▸ **WRITTEN TASK**:
Edit the records below so that each "Instruction" becomes "Goal", with nothing else changed.

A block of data

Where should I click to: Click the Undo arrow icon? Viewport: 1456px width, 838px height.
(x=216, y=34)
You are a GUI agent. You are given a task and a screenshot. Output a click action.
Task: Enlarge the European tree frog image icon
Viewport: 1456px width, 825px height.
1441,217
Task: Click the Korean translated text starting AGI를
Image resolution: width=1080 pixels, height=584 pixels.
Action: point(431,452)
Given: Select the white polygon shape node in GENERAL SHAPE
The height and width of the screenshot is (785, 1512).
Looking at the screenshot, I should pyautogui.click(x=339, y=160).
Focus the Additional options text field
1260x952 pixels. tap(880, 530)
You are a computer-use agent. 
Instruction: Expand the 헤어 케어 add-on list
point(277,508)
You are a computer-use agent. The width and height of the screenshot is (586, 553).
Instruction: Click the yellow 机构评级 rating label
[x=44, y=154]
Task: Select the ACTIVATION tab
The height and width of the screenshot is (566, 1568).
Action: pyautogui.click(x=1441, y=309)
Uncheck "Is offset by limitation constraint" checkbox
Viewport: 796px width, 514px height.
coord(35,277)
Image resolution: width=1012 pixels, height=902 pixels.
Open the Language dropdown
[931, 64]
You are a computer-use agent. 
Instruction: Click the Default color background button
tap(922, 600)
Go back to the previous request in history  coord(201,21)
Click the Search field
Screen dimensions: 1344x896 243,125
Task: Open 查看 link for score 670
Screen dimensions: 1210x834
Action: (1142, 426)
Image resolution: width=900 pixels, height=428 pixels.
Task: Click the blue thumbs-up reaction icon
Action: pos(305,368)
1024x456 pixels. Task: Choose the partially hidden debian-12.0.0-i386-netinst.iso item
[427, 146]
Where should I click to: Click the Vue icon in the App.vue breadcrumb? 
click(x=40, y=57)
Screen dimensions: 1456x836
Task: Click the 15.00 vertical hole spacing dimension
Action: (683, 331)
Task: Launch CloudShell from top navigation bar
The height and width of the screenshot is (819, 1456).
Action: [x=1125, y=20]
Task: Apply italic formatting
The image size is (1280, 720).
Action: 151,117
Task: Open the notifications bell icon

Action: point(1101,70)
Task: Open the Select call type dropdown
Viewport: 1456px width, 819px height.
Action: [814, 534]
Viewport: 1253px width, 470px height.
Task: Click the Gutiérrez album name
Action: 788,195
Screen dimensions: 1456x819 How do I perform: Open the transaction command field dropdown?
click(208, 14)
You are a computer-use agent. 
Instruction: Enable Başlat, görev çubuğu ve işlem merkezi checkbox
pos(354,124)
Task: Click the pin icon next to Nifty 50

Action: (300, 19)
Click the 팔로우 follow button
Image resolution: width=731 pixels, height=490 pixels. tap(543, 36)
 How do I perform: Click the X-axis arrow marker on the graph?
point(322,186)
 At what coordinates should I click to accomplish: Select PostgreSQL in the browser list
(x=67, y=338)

▸ **TASK ANSWER**:
Where should I click to: Click the Undo arrow icon? Viewport: 1456px width, 838px height.
(x=216, y=34)
You are a GUI agent. You are given a task and a screenshot. Output a click action.
Task: Enlarge the European tree frog image icon
Viewport: 1456px width, 825px height.
1441,217
Task: Click the Korean translated text starting AGI를
Image resolution: width=1080 pixels, height=584 pixels.
Action: point(431,452)
Given: Select the white polygon shape node in GENERAL SHAPE
The height and width of the screenshot is (785, 1512).
Looking at the screenshot, I should pyautogui.click(x=339, y=160).
Focus the Additional options text field
1260x952 pixels. tap(880, 530)
You are a computer-use agent. 
Goal: Expand the 헤어 케어 add-on list
point(277,508)
You are a computer-use agent. The width and height of the screenshot is (586, 553).
Goal: Click the yellow 机构评级 rating label
[x=44, y=154]
Task: Select the ACTIVATION tab
The height and width of the screenshot is (566, 1568).
Action: pyautogui.click(x=1441, y=309)
Uncheck "Is offset by limitation constraint" checkbox
Viewport: 796px width, 514px height.
coord(35,277)
Image resolution: width=1012 pixels, height=902 pixels.
Open the Language dropdown
[931, 64]
You are a computer-use agent. 
Goal: Click the Default color background button
tap(922, 600)
Go back to the previous request in history  coord(201,21)
Click the Search field
Screen dimensions: 1344x896 243,125
Task: Open 查看 link for score 670
Screen dimensions: 1210x834
Action: (1142, 426)
Image resolution: width=900 pixels, height=428 pixels.
Task: Click the blue thumbs-up reaction icon
Action: pos(305,368)
1024x456 pixels. Task: Choose the partially hidden debian-12.0.0-i386-netinst.iso item
[427, 146]
Where should I click to: Click the Vue icon in the App.vue breadcrumb? 
click(x=40, y=57)
Screen dimensions: 1456x836
Task: Click the 15.00 vertical hole spacing dimension
Action: (683, 331)
Task: Launch CloudShell from top navigation bar
The height and width of the screenshot is (819, 1456).
Action: [x=1125, y=20]
Task: Apply italic formatting
The image size is (1280, 720).
Action: 151,117
Task: Open the notifications bell icon

Action: point(1101,70)
Task: Open the Select call type dropdown
Viewport: 1456px width, 819px height.
Action: [814, 534]
Viewport: 1253px width, 470px height.
Task: Click the Gutiérrez album name
Action: 788,195
Screen dimensions: 1456x819 How do I perform: Open the transaction command field dropdown?
click(208, 14)
You are a computer-use agent. 
Goal: Enable Başlat, görev çubuğu ve işlem merkezi checkbox
pos(354,124)
Task: Click the pin icon next to Nifty 50

Action: (300, 19)
Click the 팔로우 follow button
Image resolution: width=731 pixels, height=490 pixels. tap(543, 36)
 How do I perform: Click the X-axis arrow marker on the graph?
point(322,186)
 At what coordinates should I click to accomplish: Select PostgreSQL in the browser list
(x=67, y=338)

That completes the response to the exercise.